A few months ago, I met Dennis on the sidewalk during Rib Fest in downtown Berlin, Ohio. He donned a large apron filled with balloons and a funny-looking hat. (Quite the fascinating-looking fella.) I saw the trimmings of a story. I got a few photos and a short video and then followed up later by email. This is what I discovered.
Dennis Regling had it all—money, status, position, and the white collar lifestyle.
Well, he thought he had it all.
He owned a food distribution company with warehouses in five states. He achieved the success he had been seeking but once he arrived he came up empty. Disillusioned.
He wanted out.
He cabbaged enough guts to leave the rat race, as he called it. He left in pursuit of a new direction. A slower one.
More peace.
More meaning.
Dennis decided he would focus more on others and less on acquiring material goods.
He began reaching out to the incarcerated in prisons and juvenile detention centers, and also began speaking in churches.
Initially, on his “journey out”, he made his living working on a house-framing construction crew building houses. And later building rafters and pallets.
He felt a newfound freedom when he discovered humility.
It was a special humility that came as he began working with his hands. He was not humiliated, but felt a deeper purpose as he went downward and made tactile contact with his building materials and began creating tangibles.
It was a big adjustment from the high pressure of corporate management to working with his hands.
As his story unravels, it is the humility he learned that has enabled him to to become a successful entertainer.
Dennis lives smack dab in a Mennonite community in Ohio. He credits the Mennonite people for teaching him how to build with his hands, as well teaching him the Bible and the value of loving others.

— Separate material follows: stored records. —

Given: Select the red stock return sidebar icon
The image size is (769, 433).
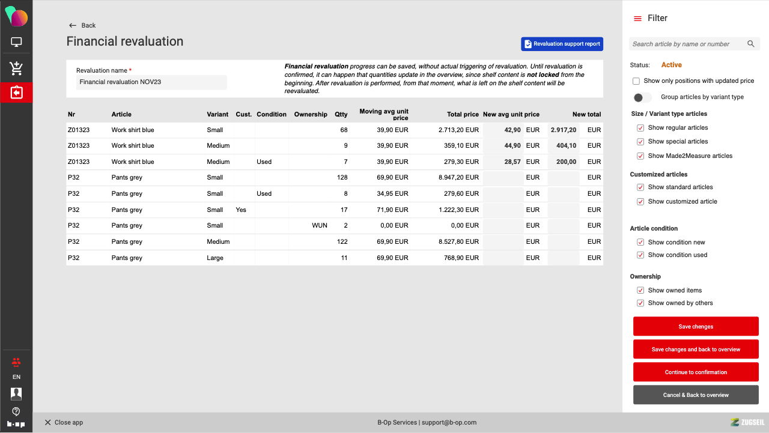Looking at the screenshot, I should point(16,92).
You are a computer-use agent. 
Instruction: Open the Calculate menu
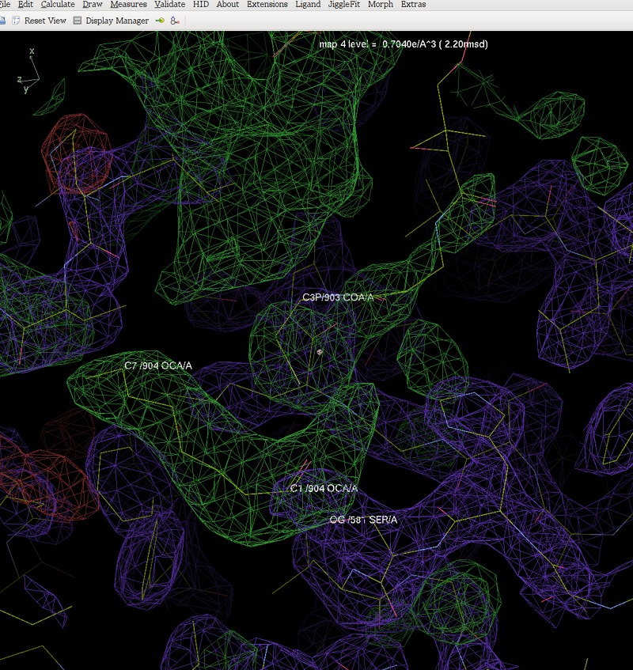coord(58,5)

He considers his relationships and friendships with the Mennonites as his most valuable asset. It was the Mennonites who enabled him to bridge the gap from the life he lived and disliked to the life he longed for.

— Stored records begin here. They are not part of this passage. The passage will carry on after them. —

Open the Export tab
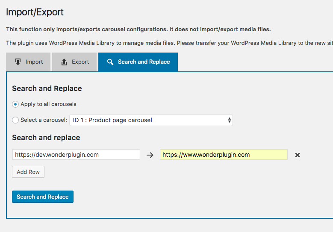Viewport: 333px width, 232px height. (x=74, y=62)
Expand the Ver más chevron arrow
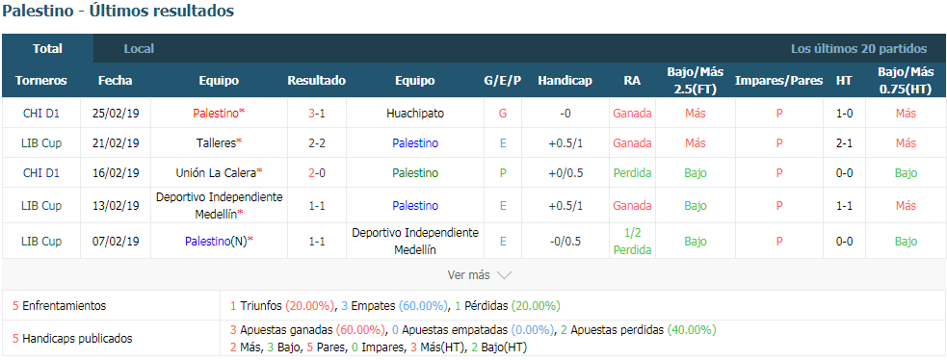Image resolution: width=947 pixels, height=360 pixels. (504, 275)
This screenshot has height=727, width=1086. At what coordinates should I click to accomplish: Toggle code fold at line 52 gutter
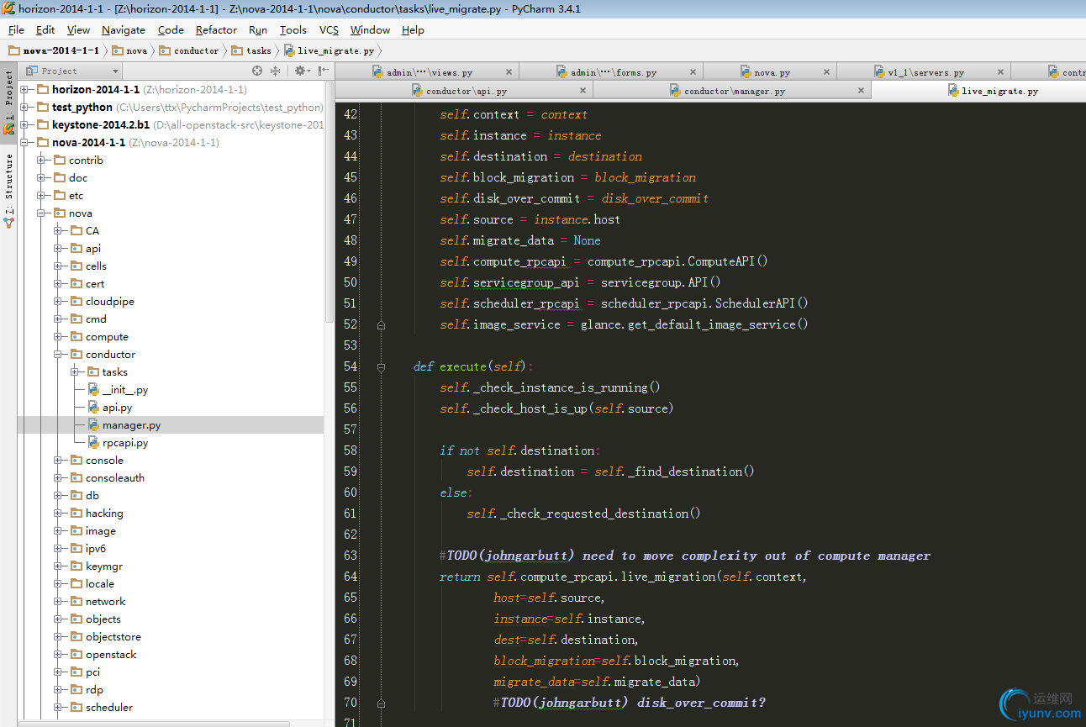(x=381, y=324)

One with meaning and purpose. A slower life.
Part of his learning experience when he left he corporate world after selling his business was living on his property in a four-person tent for six months. (He actually slept in his station wagon until he got the tent. Where he also locked up his food to protect it from predators.)

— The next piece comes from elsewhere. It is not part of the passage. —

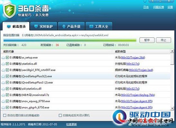Open the 设置 settings link
The width and height of the screenshot is (176, 128).
[x=170, y=7]
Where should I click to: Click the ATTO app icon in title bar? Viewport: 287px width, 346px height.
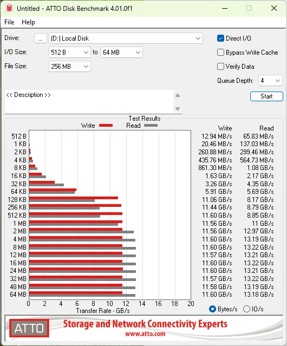click(9, 8)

He bought five acres of wooded land and lived in a tent while he was also building a small cabin. Rather than paying rent at another location, he funneled all his funds into his new cabin project.
He cooked over an open fire, but also occasionally enjoyed restaurant meals and meals with friends. Every Sunday afternoon a church family would have him over for dinner.
He had a solar water shower made for camping, supplied with spring water he fetched nearby. On weekends he would shower at a state park nearby.
He describes his whole camping and tenting experience as simply peaceful.
He clarifies that all these primitive experiences were a choice. It was a part of discovering what was really important in life.
Today, “Mr. Dennis”, as school children address him, is an itinerant educator, magician, and speaker.
He began doing magic shows in churches and libraries in 1998, then went full-time in 2001 presenting educational science shows. Soon thereafter he taught himself how to twist balloons and visits a dozen festivals each year.
It gives him the opportunity to interact with attendees and he tries to “add that personal touch that creates magical memories.”
Everything he does, from the balloon twisting, and magic and science shows are all “just tools to reach and encourage children and adults.”
What motivates him to do the balloon twisting?
“I love to see the smile on a face, the wonder in the eyes of a child—to know that, I have if only for a moment, helped people to forget their troubles and laugh.”
He continues, “And yet, when talking with people at festivals, my wife and I have also had many opportunities to cry with people and pray with people who are hurting. To let them know we care.”
He describes the biggest surprise people have about him: Left corporate success to minister to prisoners an children.
While he was busy interacting with festival goers I would hear him repeatedly talk about wanting to get people to smile.
When I asked him whether he may have had his own experience of struggle and “no smiles” that may be the motivation to draw that out of others.
“We’ve all had times with no smiles,” was his response.
He continued that his father passed away when he was fifteen and business partners have stolen from him. but he was quick to include, “But, I’ve also had people who would lift me up when times were hard. I try to be that person for others. When working with a child or adult, I may be the first person in a long time to make them feel special, to give them attention and lift them up.”
Since 2001, he has performed in 30 states, in over 2,100 schools and dozens of festivals, theaters, corporate events, restaurants and nursing centers.
Dennis and his wife married in 2005 after what he calls a “whirlwind courtship” and they have twin daughters who join them on their entertainment trips and also twist balloons and help with puppets and magical effects. Dennis and his family live near Freeport, Ohio.